I remember I did not want to be seen this way after sitting in a few lecture classes at school. We were listening to various public speakers. All these speakers were amazing. Some of them I could relate but then there was one who spoke about Aboriginal girls/women. A white, RCMP officer. He spoke on a topic that I had direct experience with yet he spoke as if all Aboriginal girls/women that had faced these realities were all victims and needed to be saved. At the end, I ask him some questions and politely reminded him that not all are forced to do things against their own will and some are even capable of making their own choices to leave the situation they are in. Key word: SOME. I was a part of that some. I realized the situations I found myself in were not good for me and I made the conscious decision to leave. I literally *snapped* out of it when I asked myself one day, “why do these things keep happening to me?” It was either keep doing what I was doing or change. I left one life behind for a life that was/is better for me…on my own terms.

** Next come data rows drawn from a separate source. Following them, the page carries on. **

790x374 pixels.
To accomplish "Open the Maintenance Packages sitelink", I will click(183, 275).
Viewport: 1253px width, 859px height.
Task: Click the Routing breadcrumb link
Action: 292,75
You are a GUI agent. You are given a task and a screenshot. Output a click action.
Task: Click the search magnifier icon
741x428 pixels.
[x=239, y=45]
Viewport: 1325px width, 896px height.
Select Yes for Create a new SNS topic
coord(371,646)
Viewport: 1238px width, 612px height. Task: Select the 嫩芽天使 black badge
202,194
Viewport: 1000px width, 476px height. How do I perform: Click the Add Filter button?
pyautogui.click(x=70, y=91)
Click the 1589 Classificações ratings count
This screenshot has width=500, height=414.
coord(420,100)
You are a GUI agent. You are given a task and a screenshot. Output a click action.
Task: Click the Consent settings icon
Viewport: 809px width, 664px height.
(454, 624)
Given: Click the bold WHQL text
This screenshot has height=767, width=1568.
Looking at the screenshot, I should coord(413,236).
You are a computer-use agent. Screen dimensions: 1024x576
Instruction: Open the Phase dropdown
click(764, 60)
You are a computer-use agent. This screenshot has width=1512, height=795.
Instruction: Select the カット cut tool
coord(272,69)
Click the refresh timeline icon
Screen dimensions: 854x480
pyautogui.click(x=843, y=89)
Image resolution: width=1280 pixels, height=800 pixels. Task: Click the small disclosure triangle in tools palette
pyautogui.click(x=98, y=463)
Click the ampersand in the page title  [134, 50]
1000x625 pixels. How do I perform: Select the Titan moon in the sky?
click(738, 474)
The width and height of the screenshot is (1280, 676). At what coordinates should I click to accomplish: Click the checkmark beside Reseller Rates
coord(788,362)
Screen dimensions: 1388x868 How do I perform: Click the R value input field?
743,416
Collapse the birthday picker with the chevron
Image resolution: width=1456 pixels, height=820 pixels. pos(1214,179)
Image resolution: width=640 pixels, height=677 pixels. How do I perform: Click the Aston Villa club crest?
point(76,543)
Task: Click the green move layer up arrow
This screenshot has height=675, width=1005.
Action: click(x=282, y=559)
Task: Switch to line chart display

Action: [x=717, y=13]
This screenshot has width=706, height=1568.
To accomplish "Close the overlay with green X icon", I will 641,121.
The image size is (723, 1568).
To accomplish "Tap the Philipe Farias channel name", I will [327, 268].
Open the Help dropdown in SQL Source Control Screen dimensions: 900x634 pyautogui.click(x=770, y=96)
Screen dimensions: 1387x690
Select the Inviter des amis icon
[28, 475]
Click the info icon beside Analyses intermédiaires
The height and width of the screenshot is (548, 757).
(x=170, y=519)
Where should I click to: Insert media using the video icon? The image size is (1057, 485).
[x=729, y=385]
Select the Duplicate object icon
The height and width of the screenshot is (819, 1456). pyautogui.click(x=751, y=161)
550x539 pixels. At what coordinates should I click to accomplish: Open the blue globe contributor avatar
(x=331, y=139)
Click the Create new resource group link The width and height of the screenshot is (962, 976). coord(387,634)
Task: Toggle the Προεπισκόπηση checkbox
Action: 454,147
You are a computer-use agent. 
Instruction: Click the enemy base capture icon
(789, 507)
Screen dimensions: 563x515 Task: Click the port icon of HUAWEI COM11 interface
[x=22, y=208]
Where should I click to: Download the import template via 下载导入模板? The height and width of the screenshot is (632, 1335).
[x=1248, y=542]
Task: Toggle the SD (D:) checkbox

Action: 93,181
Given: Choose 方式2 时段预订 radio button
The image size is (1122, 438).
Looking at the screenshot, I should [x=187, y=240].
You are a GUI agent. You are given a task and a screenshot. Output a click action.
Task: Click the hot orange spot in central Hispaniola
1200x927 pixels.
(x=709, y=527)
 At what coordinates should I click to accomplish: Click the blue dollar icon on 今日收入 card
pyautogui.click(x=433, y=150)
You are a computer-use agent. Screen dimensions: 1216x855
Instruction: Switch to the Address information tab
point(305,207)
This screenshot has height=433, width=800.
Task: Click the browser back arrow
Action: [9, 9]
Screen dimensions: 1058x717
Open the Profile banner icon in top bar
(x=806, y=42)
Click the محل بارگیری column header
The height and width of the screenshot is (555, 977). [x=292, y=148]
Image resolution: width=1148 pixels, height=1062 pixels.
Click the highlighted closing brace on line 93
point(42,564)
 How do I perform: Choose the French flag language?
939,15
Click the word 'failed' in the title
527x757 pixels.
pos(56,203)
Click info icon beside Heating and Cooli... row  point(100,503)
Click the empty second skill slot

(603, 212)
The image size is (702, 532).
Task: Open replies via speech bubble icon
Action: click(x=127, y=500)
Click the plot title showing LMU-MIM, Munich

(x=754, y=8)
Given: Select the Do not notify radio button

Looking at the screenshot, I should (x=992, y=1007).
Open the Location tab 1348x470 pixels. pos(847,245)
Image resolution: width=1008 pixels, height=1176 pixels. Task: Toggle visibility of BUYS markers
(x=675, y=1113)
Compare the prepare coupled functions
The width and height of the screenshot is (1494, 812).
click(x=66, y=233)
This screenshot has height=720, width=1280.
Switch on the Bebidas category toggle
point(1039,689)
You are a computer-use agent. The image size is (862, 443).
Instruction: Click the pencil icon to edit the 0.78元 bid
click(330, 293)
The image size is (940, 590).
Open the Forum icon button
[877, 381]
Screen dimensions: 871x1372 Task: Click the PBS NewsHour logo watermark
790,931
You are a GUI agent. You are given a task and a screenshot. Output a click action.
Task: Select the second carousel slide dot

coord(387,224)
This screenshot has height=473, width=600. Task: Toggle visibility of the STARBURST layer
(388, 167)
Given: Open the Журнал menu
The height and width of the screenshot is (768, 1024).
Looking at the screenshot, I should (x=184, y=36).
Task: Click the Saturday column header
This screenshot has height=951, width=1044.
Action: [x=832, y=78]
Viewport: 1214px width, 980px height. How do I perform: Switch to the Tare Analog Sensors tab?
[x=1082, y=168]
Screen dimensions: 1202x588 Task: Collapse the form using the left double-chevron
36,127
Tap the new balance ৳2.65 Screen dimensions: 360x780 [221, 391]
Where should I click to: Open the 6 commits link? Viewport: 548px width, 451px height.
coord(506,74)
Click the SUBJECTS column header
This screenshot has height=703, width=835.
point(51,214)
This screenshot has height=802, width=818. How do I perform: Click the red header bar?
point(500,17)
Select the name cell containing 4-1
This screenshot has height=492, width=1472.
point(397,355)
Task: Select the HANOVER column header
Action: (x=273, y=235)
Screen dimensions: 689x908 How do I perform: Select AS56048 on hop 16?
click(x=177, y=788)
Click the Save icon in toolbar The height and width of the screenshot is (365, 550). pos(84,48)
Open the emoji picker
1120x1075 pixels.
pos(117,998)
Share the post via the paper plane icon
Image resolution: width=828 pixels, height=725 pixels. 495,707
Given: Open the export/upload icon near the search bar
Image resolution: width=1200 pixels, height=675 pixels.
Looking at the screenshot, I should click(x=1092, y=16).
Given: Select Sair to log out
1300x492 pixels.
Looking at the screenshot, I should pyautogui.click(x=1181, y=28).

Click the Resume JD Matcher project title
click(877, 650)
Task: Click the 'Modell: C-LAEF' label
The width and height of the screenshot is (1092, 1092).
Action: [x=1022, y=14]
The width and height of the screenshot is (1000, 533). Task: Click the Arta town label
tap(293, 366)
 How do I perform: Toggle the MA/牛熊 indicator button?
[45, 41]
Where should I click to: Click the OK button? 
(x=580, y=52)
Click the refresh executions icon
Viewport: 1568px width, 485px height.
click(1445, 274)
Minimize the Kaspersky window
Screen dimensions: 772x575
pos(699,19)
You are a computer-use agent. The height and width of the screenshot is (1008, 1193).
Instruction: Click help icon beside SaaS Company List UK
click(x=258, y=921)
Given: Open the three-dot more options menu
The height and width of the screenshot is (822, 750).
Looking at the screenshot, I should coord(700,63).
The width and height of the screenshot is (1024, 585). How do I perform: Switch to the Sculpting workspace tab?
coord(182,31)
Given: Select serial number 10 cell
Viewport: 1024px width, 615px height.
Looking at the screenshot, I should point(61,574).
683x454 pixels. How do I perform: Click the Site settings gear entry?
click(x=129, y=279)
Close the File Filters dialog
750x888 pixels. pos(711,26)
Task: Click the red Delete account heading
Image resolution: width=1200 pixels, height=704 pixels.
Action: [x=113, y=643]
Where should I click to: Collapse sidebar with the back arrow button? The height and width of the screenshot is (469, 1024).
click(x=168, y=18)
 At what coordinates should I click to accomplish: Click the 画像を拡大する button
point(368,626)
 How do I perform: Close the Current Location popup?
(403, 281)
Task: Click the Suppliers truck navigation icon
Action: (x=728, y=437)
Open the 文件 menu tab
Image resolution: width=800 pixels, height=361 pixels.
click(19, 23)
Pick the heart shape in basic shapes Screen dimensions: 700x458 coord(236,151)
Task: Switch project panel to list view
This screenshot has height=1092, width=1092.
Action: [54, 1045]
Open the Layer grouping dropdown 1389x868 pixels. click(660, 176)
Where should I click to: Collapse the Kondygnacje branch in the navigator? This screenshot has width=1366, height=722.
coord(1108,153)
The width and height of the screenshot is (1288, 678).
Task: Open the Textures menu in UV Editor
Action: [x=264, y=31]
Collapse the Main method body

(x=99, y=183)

I guess some people need to be reminded that yes, Aboriginal women/girls as a group experience a lot of bad things or find themselves in bad situations. However, this does not mean that we are all victims. I no longer want to be seen as the victim or being victimized in my experiences. Being constantly reminded that I was “the victim” doesn’t make me stronger, it makes me question myself. Who wants to be constantly questioning their own self or their own existence? I want to be seen as a strong, resilient Aboriginal woman for the decisions I made to help me be a more stronger and resilient woman than I was if I had not made those decisions…both good and bad. We all make bad decisions or experience bad situations; we don’t need our bad decisions or bad situations to define our existence.

5 comments

  1. A positive article, which reminds readers that if we are stuck in the past, we have trouble living in the present. Or, in this case, we remain the victim. Often, helping professions, realtives and companions allow us, even encourage us, to endlessly recount the victim story. But after the grieving, we must move on or we might surround ourselves only with those willing to join us in a perpetual pity party.

  2. I don't think it has to do with "trouble living in the past." The past reminds us of how far we come. We should remember both past and present, using both to help us in the future 🙂

  3. To allow one self to define who they are on their own terms, I think is part of the healing process. I think it has to do more with who defines us as the victim and how they use that label. It can be oppressive if being use by the wrong person for the wrong reasons, even though they mean well. We as persons can never define who are caught/trapped in the past because we are not part of their realities.

  4. One person's victim, is another person's victor. One person's winner, is another person's loser. In the silence of meditation, many attempt to let go of such dualisms. Amidst the conflicting voices of those trying to heal, control, medicate and manipulate, each person is free to, on their own terms, define who they are. Such is the dance of life.